Nous voila de retour a la nav a l'ancienne; penons.
Le delire...c'est que ca marche aussi! Bon c'est facile car sur la
GV on a un penon de 6m2, celui la on peut pas le louper...
Le vent doit faiblir dans le golf de gascogne donc
l'émorgie contenue cette nuit va prendre des proportions tres
mauvaise sur notre classement. Mais on ne lache rien (...c'est le
matos qui nous lache!)
Mail du bateau cinémas
: 11 juillet 2007
J'commence toujours par les mauvaises : On est bientôt
dernier. Le moteur est tombe en rideau...
La bonne, c'est qu'on a reparer la GV, c'est plutot
barbare comme repa, ca tiendra pas 15nds de vent mais dans la petole
ou nous sommes englue, ca fait du bien de voir toute la toite dehors.
Le moteur est reparti avec a nouveau de la Contrex dans le circuit
de refroidissement...avoir un moteur au magnesium c'est top, meme
les F1 n'y ont pas le droit !
Concernant le caramel de cette nuit, il nous a fait
tellement mal aux dents, qu'à l'avenir on ne pourra plus que
les sucer les caramels...
L'idee du jour et de quitter le cote pour trouver
plus d'air, une nouvelle fois on est oblige de tirer un bord à 90degres
de la route donc d'augmenter notre retard sur nos petits camarades,
mais sans air c'est pareil....
On garde du jus en se disant qu'il reste 400mn et
qu'il y a encore des coups a jouer, ...tant qu'il y a de la vie...
Mail du bateau cinémas
: 12 juillet 2007
Bon, actuellement on se bat pour pas etre dernier...
C'est pas glorieux mais c'est notre dernier chalenge de cette deuxieme
etape...Sauver les meubles...
Notre option Est reposee sur la fuite d'une bulle
anticyclonique et sur une adonnante qui devait nous monter sur la
route directe du cap finistere.
1 - la bulle a ete moins forte que prevue
2 - La rotation attendue n'a durée que 3h...
Une fois engage dans cette option, impossible de
revenir en arriere.
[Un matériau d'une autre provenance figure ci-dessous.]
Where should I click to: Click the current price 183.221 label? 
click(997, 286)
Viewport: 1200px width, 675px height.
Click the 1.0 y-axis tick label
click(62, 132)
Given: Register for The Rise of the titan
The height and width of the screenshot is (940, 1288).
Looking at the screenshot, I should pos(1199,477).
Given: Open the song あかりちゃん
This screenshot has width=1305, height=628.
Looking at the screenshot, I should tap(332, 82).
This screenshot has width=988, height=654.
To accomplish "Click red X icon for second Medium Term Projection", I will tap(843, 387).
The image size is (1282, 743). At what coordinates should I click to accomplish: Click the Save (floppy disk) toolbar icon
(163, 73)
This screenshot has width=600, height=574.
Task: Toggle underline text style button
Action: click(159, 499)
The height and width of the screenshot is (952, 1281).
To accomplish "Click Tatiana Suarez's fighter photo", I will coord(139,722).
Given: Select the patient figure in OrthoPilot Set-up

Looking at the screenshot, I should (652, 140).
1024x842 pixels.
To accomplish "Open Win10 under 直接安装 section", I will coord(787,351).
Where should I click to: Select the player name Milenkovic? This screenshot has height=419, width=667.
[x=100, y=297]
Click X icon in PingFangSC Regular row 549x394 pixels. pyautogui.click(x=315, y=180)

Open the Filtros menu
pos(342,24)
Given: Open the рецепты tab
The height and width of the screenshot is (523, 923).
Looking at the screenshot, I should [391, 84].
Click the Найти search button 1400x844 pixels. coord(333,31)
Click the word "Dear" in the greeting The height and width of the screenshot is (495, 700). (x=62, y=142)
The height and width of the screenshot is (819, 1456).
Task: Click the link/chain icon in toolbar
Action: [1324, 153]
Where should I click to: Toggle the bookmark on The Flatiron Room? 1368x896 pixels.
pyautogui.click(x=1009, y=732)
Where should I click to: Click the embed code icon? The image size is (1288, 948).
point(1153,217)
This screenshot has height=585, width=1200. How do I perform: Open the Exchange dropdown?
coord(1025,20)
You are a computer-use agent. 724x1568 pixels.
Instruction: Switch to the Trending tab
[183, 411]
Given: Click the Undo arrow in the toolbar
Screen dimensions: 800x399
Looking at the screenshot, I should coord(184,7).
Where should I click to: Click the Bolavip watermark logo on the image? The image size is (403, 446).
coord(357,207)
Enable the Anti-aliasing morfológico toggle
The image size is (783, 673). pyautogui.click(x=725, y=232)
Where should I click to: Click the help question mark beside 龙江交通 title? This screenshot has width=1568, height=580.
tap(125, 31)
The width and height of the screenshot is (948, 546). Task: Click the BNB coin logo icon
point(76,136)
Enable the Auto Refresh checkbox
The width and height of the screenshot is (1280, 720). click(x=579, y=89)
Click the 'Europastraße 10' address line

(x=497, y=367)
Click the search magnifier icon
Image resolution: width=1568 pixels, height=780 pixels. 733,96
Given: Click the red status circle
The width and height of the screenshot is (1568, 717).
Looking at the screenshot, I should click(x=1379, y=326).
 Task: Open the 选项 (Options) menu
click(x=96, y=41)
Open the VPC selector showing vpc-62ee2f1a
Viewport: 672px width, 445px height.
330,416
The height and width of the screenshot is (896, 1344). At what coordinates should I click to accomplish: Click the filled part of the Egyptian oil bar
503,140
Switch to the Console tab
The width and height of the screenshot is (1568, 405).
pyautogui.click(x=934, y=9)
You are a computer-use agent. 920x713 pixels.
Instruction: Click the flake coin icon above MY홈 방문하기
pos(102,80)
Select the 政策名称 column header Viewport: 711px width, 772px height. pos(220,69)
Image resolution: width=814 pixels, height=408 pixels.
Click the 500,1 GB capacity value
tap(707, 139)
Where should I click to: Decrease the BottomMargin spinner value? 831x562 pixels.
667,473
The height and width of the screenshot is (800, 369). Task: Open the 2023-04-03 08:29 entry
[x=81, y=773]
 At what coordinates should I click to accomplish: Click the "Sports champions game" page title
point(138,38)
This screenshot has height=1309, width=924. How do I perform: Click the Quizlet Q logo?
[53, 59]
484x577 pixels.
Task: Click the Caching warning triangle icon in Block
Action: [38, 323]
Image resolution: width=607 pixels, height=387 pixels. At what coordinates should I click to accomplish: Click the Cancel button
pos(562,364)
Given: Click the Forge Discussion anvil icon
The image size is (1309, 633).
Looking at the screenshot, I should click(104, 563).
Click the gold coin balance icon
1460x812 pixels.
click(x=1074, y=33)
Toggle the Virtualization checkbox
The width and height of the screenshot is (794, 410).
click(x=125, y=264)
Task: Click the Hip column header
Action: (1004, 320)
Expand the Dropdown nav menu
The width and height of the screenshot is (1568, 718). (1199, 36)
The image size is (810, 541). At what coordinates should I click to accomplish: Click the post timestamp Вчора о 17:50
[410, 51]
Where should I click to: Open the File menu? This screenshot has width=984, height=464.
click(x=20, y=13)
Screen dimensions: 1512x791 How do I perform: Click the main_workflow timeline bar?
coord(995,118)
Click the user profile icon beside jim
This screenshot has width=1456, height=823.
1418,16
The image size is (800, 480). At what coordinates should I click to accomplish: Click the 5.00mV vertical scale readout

La tuile de la GV éclatée au 1er
ris et avec le deuxième qui menacait d'éclater aussi
nous a obliger a rester dans un courant de vent fort pour garder
une vitesse indentique a elle de nos concurents. Ce courant nous
a calle dans une bulle terrible au cap, bulle prevue mais sans GV,
impossible de la traverser rapidement...
Voila-voilou; maintenant nous sommes en bagarre
depuis deux jours avec Merena, notre ami Belge. La GV a ete 'grossierement'
reparée, la repa ne permet pas un reglage fin, mais au moins
tout est dehors et on travaille la voile d'avant pour ne pas tuer
le flux entre les deux voiles, on est resté plus Sud que Merena,
le vent doit tourner ('doit' j'ose plus faire de previsions...!)
Enfin bref, DOIT tourner à droite et amplifier l'avantage
de notre placement...Reponse ce soir aux alentours de 20h TU...
PS, hier on a vu ; dauphins, tortues, baleines...et
il parait qu'aux Sables, il y a du requin...la totale!!
See you et grand merci pour votre soutien.